Sanitized Input

Docker and netns

For the most part living in a container world is awesome. Things are safer and more predictable. But sometimes you get stuck on one of those 'weird' problems. It worked in dev, it worked in your test environment, it works in production... except that one cluster... whats going on?!

If you've been around for a while you may have gotten used to linux tools that allow you to deep dive on how a particular application is behaving. This usually doesn't solve the problem but it does get you from 'something somewhere must be different' to 'its a problem with X'.

One of the tools in my toolbox was ip netns. If you are unfamiliar with the command I encourage you to read the man-page. The super short description is it allows you to manage different network namespaces as well as execute commands from within different network namespaces. Since docker containers will have their own network namespace you can see the utility of being able to step into the network namespace of a container without needing to exec into the container (where there may not be any tools, or even no shell at all).

But, I do not mean to teach you how to use ip netns exactly. This post is to show you how, with a bit of effort, you can use it to troubleshoot your docker containers.

The Problem

Lets pretend that I have a kubernetes pod that uses an envoy sidecar and something has gone sideways. After ruling out the easy stuff we still don't know exactly what is going on although we assume that it must be some interaction between the envoy sidecar and the application. Unfortunately, the communication between these two applications never leaves the pod. Everything we see leaving the host will be from the envoy sidecar. Wouldn't it be nice to be able to see use tools like tcpdump and netstat to help narrow the issue? Unfortunately, those tools aren't present in our container. In fact, our container doesn't even have a shell.

A perfect use case for ip netns! There is just one problem...

chris@lab-worker-01:~$ sudo ip netns ls
chris@lab-worker-01:~$

We don't see any network namespaces with the tool!

A Solution

The reason we don't see any of our container network namespaces with ip netns is that docker does not put them in /var/run/netns where the tool expects to find them. In a few steps we can correct that.

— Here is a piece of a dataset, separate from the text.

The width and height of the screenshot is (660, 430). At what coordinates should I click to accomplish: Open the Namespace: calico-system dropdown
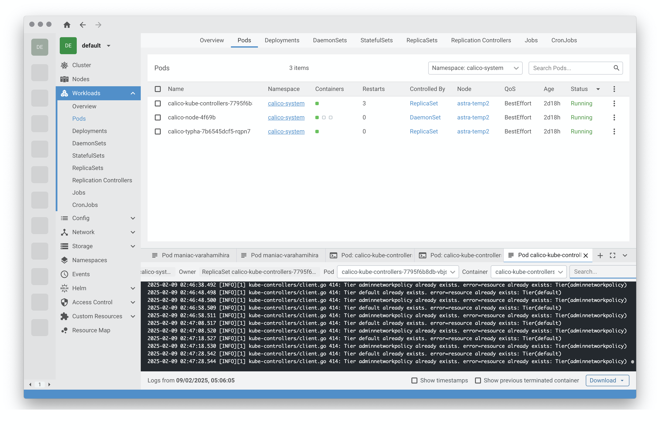475,68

First we need to identify some information about the docker container we are interested in. In my case, the container is managed by kubernetes, so it makes sense to use the pause container.

chris@lab-worker-01:~$ docker ps | grep sanitized | grep pause
36760ba729fd   k8s.gcr.io/pause:3.1                "/pause"                 2 hours ago    Up 2 hours              k8s_POD_sanitized-589d79c675-96494_sanitized_55743fe1-ff75-4ce5-81ed-963e3a1d1297_0
chris@lab-worker-01:~$

Now we can use docker inspect to get the full pod id and its pid.

chris@lab-worker-01:~$ docker inspect 36760ba729fd |egrep "Id|Pid"
"Id": "36760ba729fde97c4edd051637c18d89efde149e0d65386eee13eb26dd187333",
    "Pid": 2726664,
    "PidMode": "",
    "PidsLimit": null,
chris@lab-worker-01:~$

ip netns will look in /var/run/netns for network namespaces so lets create that folder if it doesn't already exist.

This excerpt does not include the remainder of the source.